Test Tube Baby/Shoot 'em Down, Morphine (live at Nightstage, Cambridge, MA, 26 May 1992 [recording provenance unknown] ), via YouTube, embedded for noncommercial commentary, critical discussion, and educational purposes.
Boston strangler marathon bombing tea party
*
I'll confine my contribution to the story of America's Bombing with a few stray notes about media coverage of it that I haven't seen in writing yet.
First, I'll look for some Beltway celebrity pundit to declare that during the "national tragedy" in Boston, the social media "came of age." Specifically, I expect someone to compare the Reddit crowdsourcing detective forums as well Facebook and Twitter sleuthing to how television news reporting "came of age" on the day JFK was assassinated in Dallas. The contribution of Reddit editors is certainly significant and worth considering, but celebrity commentators are always compelled to turn one thing into another, well known thing that we all can relate to. I'll leave the topic (for the moment) by stating that any such comparison is shrinkwrapped horseshit.

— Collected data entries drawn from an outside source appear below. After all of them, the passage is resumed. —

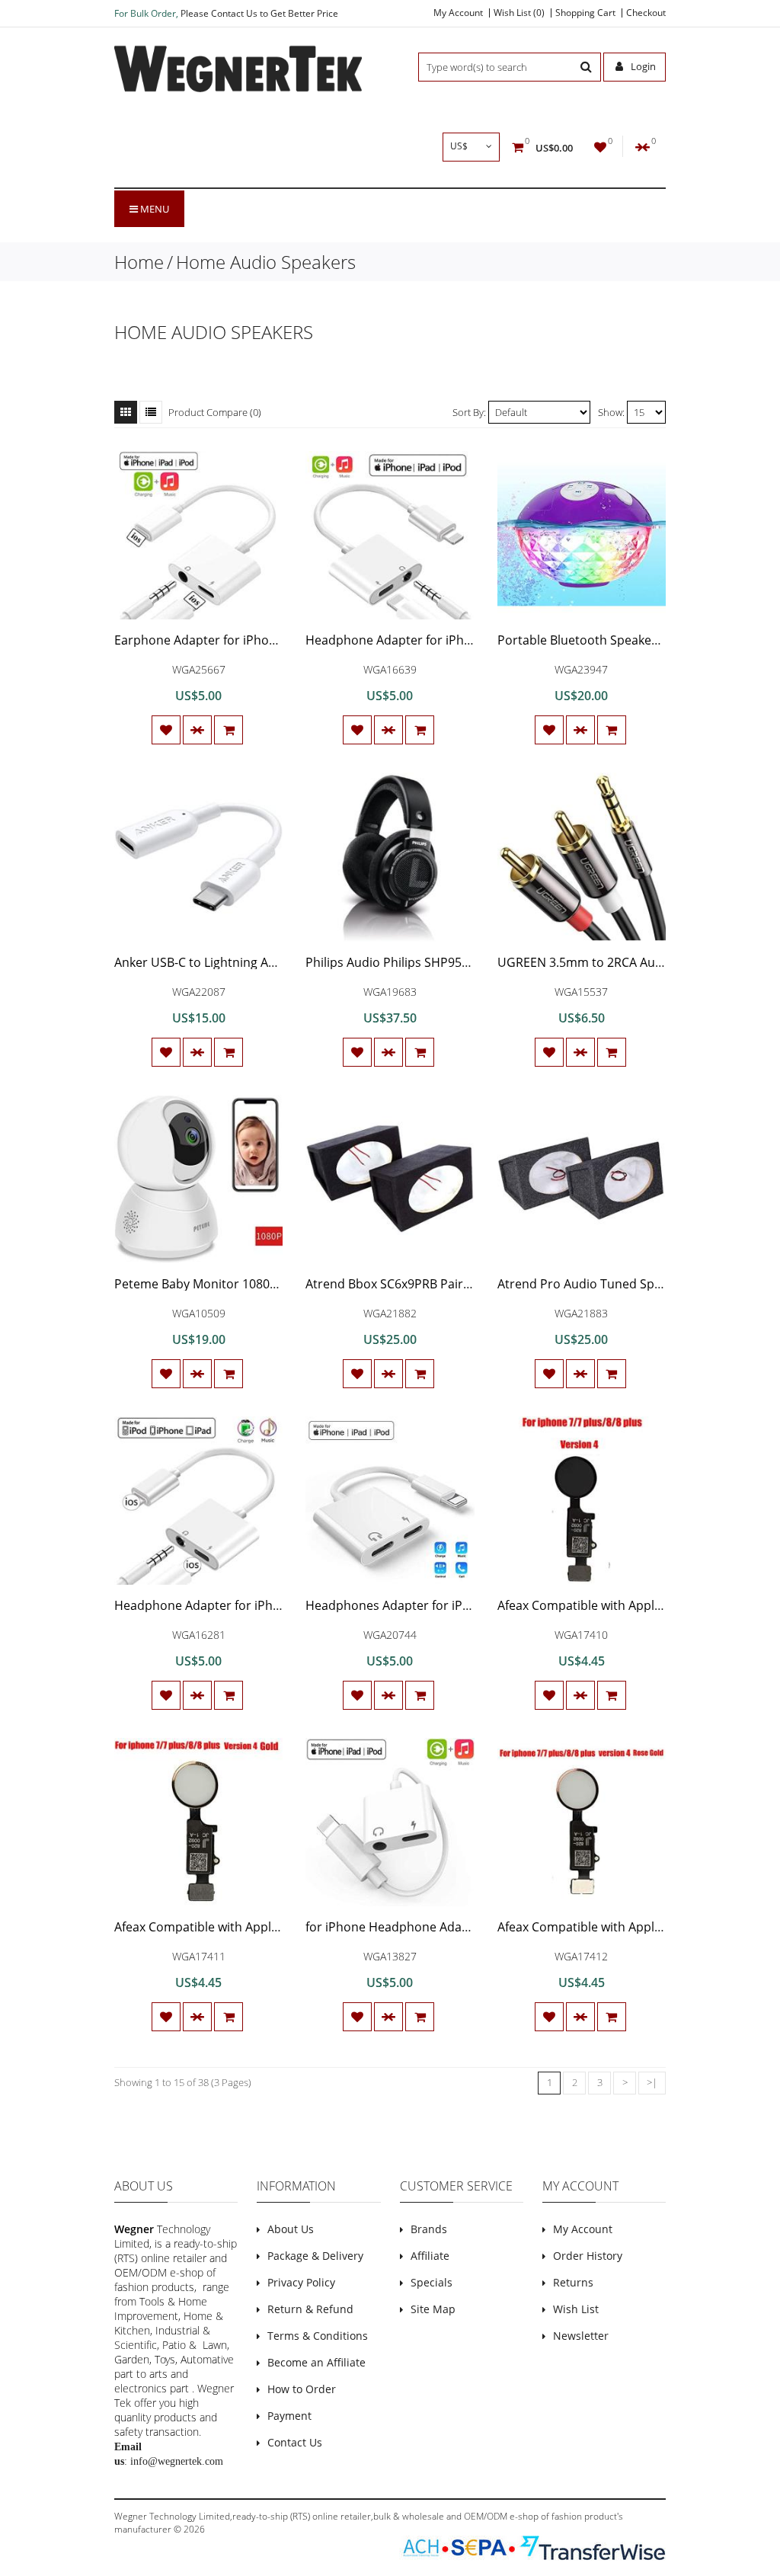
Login (642, 66)
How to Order (301, 2389)
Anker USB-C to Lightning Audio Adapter (229, 962)
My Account (458, 13)
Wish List (576, 2309)
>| (652, 2082)
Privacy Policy (301, 2282)
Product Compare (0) (214, 412)
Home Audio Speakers (266, 261)
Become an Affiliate (316, 2362)
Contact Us (294, 2442)
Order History (587, 2255)
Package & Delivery (315, 2255)
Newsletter (581, 2335)
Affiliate (430, 2255)
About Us (290, 2229)
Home (139, 261)
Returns (573, 2282)
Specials (431, 2282)
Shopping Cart (585, 13)
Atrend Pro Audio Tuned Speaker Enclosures (625, 1283)
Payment (289, 2415)
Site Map (433, 2309)
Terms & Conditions (317, 2335)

Second, instead of regurgitating all the corporate media reporting failures this past week, not limited to CNN and Murdoch's New York Post, I'll point to a really competent aggregator of confusing and contradictory breaking news reports: Greg Mitchell's Pressing Matters blog. He has been way ahead of other aggregators I follow (such as TPM and Huffington Post), pulling together news from a wide variety of sources and commenting minimally to provide a professional, old-school journalist's interpretation. Most of his remarks are directed at helping the reader to avoid overinterpreting the reporting or to point out examples of bad journalistic practice. I only noticed one or two ham-handed quips in all his liveblogging over the past 2 or 3 days.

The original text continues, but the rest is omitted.